On August 20, the U.S. Food and Drug Administration (FDA) approved daratumumab (Darzalex) in combination with carfilzomib (Kyprolis) and dexamethasone (DKd) for the treatment of adult patients with relapsed or refractory multiple myeloma who have received one to three previous lines of therapy. Daratumumab has been approved in combination with two carfilzomib dosing regimens—70 mg/m2 once weekly and 56 mg/m2 twice weekly—based on positive results from the phase III CANDOR and phase Ib EQUULEUS studies, representing the first-ever approval of an anti-CD38 with carfilzomib.

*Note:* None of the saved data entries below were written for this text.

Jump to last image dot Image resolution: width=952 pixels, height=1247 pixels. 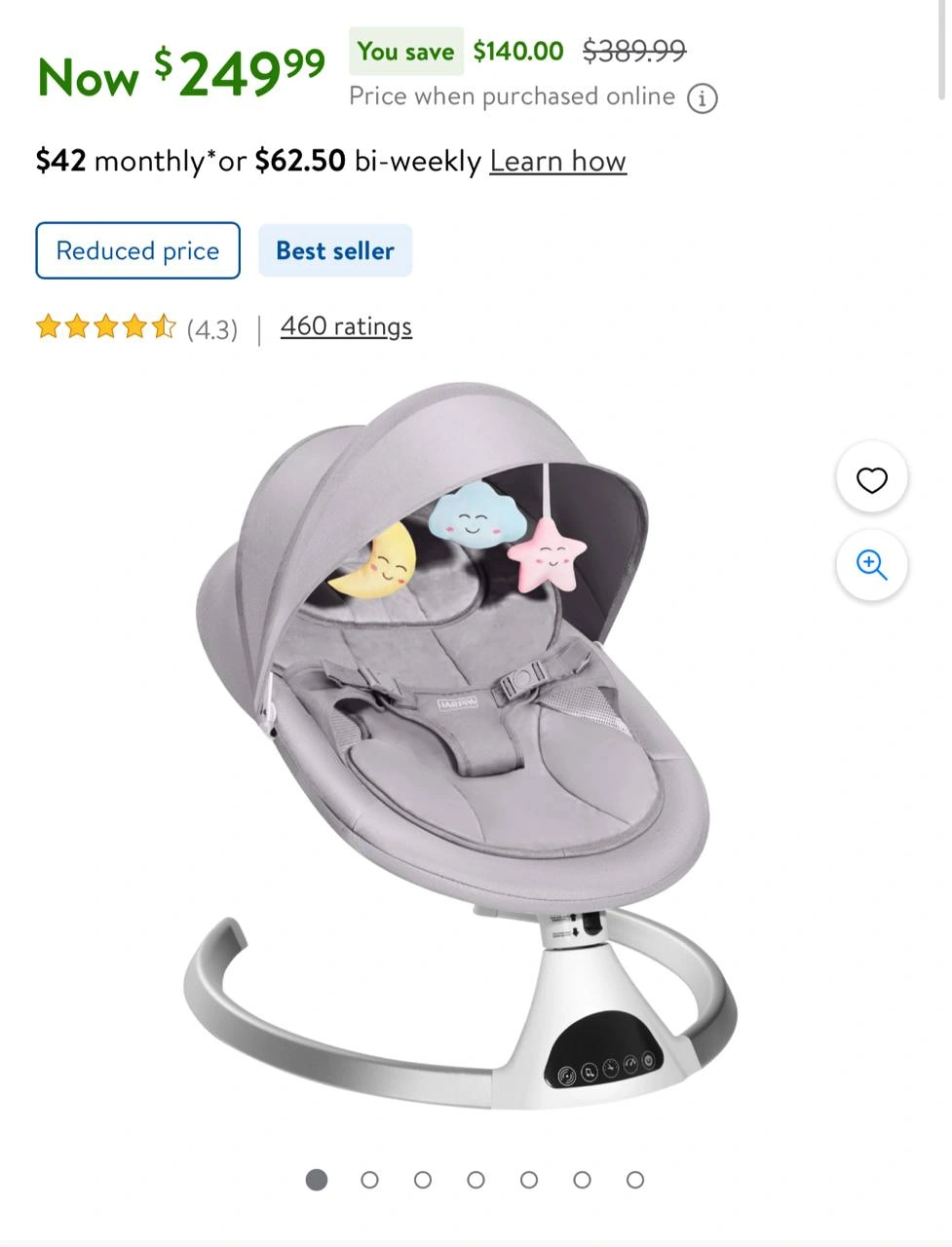point(635,1180)
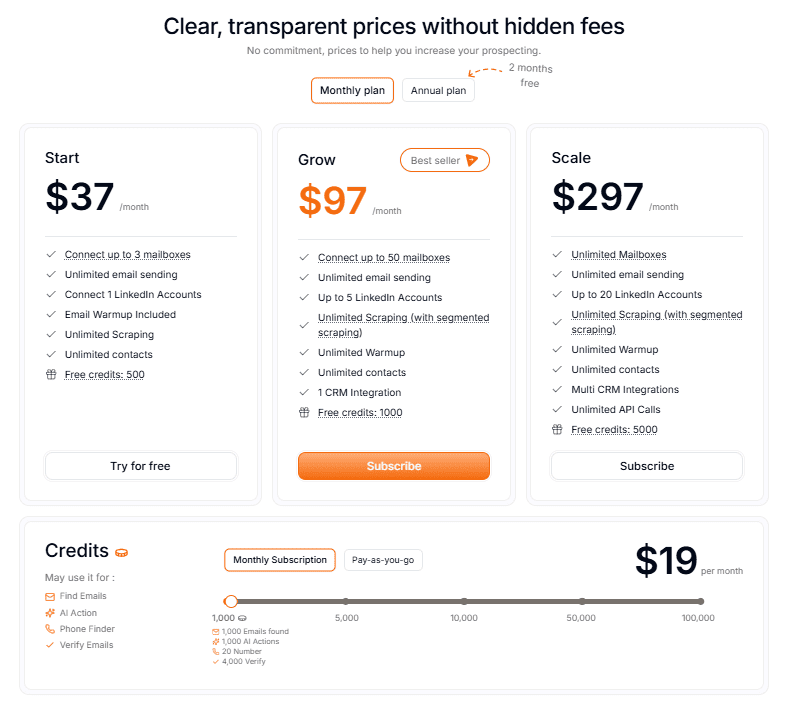The width and height of the screenshot is (787, 710).
Task: Subscribe to the Scale plan
Action: [647, 466]
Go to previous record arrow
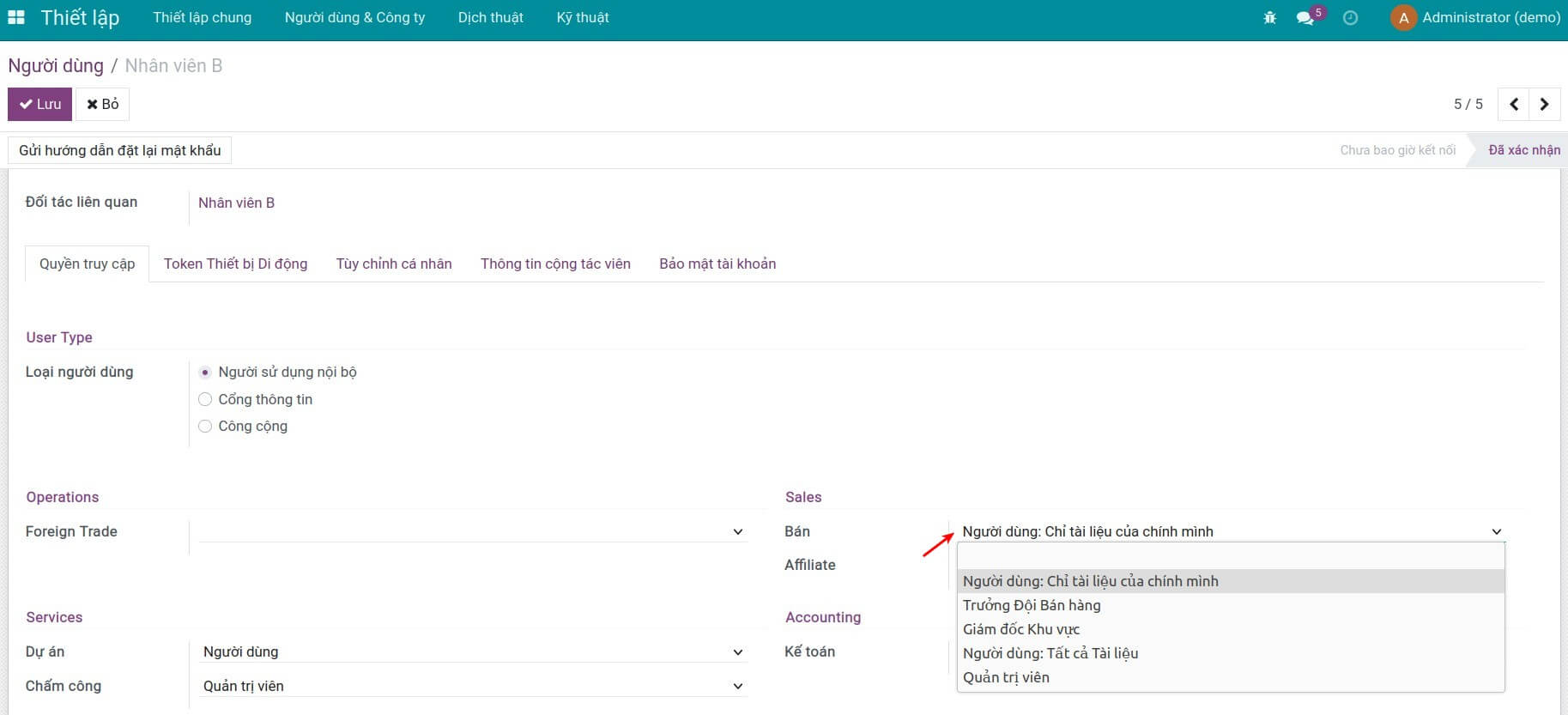The image size is (1568, 715). tap(1514, 104)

“The significant increase in progression-free survival seen among patients receiving the DKd regimen supports the use of this new combination for patients with relapsed and refractory multiple myeloma. We continue to advance effective regimens for the most critical patients who have already relapsed,” said Saad Z. Usmani, MD, Division Chief of Plasma Cell Disorders at Atrium Health's Levine Cancer Institute, and principal investigator of the CANDOR study. “The DKd regimen fills an important gap in the treatment landscape, as many patients may relapse following an immunomodulatory drug–based therapy, such as lenalidomide-containing regimens, and therefore new therapeutic options are needed.”
The CANDOR study is the first phase III randomized trial to compare DKd to carfilzomib and dexamethasone (Kd) in patients with relapsed or refractory multiple myeloma. The study, which administered carfilzomib twice weekly, met its primary endpoint of progression-free survival after a median follow-up of 16.9 months and 16.3 months for the DKd and Kd arms, respectively. The median progression-free survival had not been reached in the DKd arm and was 15.8 months in the Kd arm (hazard ratio = 0.63, 95% confidence interval = 0.46–0.85, P = .0014), representing a 37% reduction in the risk of disease progression or death for patients treated with DKd vs Kd.
In CANDOR, the safety profile of DKd was generally consistent with the known safety profiles of daratumumab and Kd. Serious adverse events occurred in 56% and 46 % of patients who received DKd and Kd, respectively. The most frequent serious adverse event in the DKd arm, compared with the Kd arm, was pneumonia (14% vs 9%). Fatal adverse events occurred in 10% of patients receiving DKd and 5% of patients receiving Kd, and the most frequent fatal adverse event was infection (5% vs 3%).
The inclusion of once-weekly dosing of carfilzomib as an approved DKd regimen was supported by positive results from the open-label, multicohort phase Ib EQUULEUS trial, which evaluated daratumumab in combination with various treatment regimens. Among the regimens evaluated, DKd was studied in 85 patients with relapsed or refractory multiple myeloma who had received at least one to three prior lines of therapy. Carfilzomib was evaluated using a once-weekly dosing regimen, with a starting dose of 20 mg/m2, which was increased to 70 mg/m2 on cycle 1, day 8, and onward.